* Quoted passage
—————

In [1]:
# Cell 1 - Imports and Setup
from pathlib import Path
import os
from dotenv import load_dotenv
from txtai.embeddings import Embeddings
import logging
import json

logging.basicConfig(
    level=logging.INFO,
    format='%(asctime)s - %(levelname)s - %(message)s'
)
logger = logging.getLogger(__name__)
load_dotenv()

True

# Content Storage Notebook

This notebook explores txtai's content storage capabilities. We'll test:
1. Different storage backends (SQLite vs Memory)
2. Custom index configurations
3. Document storage patterns
4. Metadata handling

Here we define two different storage configurations for the embeddings. One using SQLite and one using in-memory storage.

We will then initialize the embeddings with both configurations and compare the results.

In [2]:
# Cell 2 - Storage Configuration Comparison
# Define different storage configurations
sqlite_config = {
    "path": "sentence-transformers/nli-mpnet-base-v2",
    "content": True,
    "contentpath": "txtai/test/content.db",  # SQLite storage
    "backend": "faiss",
    "hybrid": True,
    "normalize": True
}

memory_config = {
    "path": "sentence-transformers/nli-mpnet-base-v2",
    "content": True,  # In-memory storage
    "backend": "faiss",
    "hybrid": True,
    "normalize": True
}

# Initialize both configurations
logger.info("Initializing embeddings with different storage configs...")
sqlite_embeddings = Embeddings(sqlite_config)
memory_embeddings = Embeddings(memory_config)

2024-11-17 14:15:24,870 - INFO - Initializing embeddings with different storage configs...


# Cell 3 - Test Documents with Rich Metadata

We'll create test documents with various metadata structures to understand storage patterns.
This helps us test how different storage backends handle complex data.

—————

* Stored data
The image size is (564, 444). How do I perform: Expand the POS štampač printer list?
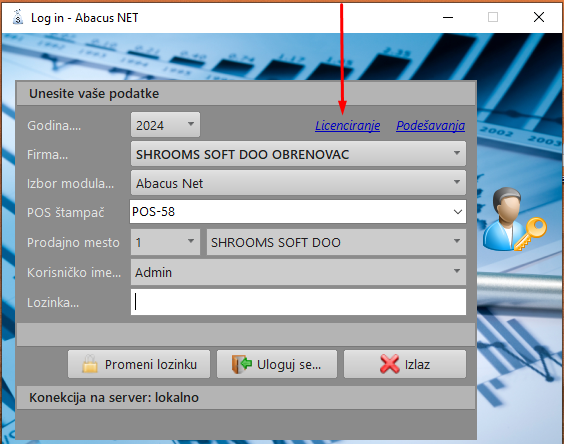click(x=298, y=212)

—————

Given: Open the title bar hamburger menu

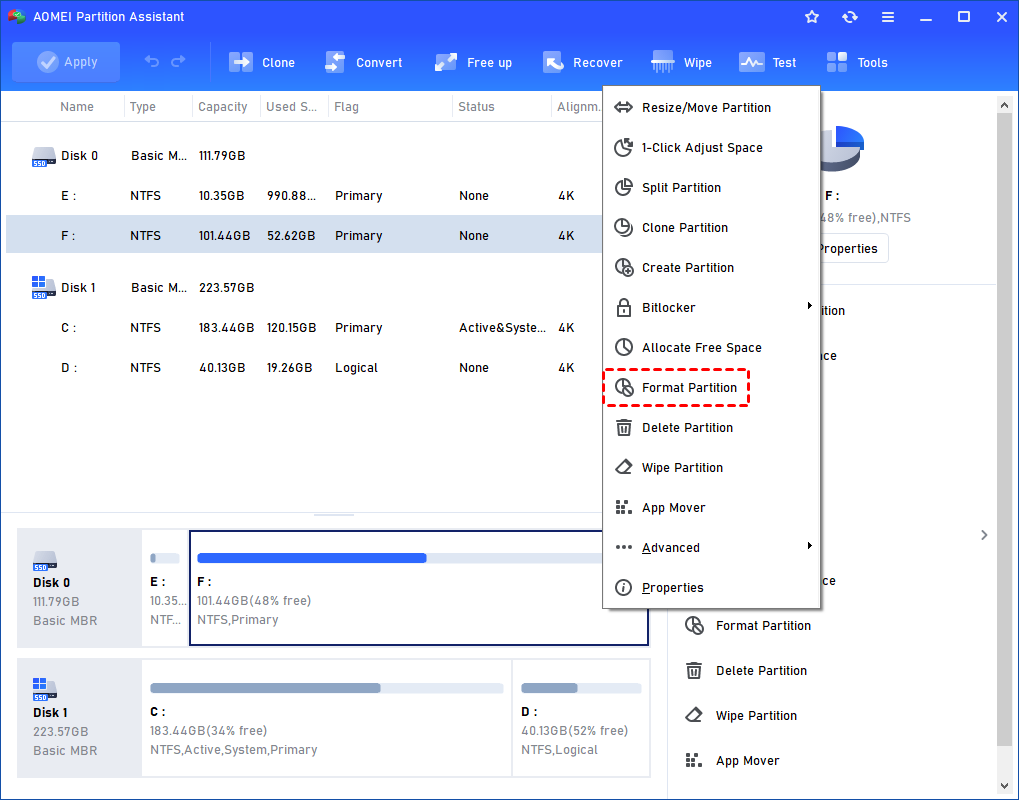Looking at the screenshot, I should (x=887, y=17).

—————

* To do
Change "SQLite" to "PostgreSQL" in the content storage notebook from "# Content Storage" to "compare the results.", and give that stretch back with the change made.

* Solved problem
# Content Storage Notebook

This notebook explores txtai's content storage capabilities. We'll test:
1. Different storage backends (PostgreSQL vs Memory)
2. Custom index configurations
3. Document storage patterns
4. Metadata handling

Here we define two different storage configurations for the embeddings. One using PostgreSQL and one using in-memory storage.

We will then initialize the embeddings with both configurations and compare the results.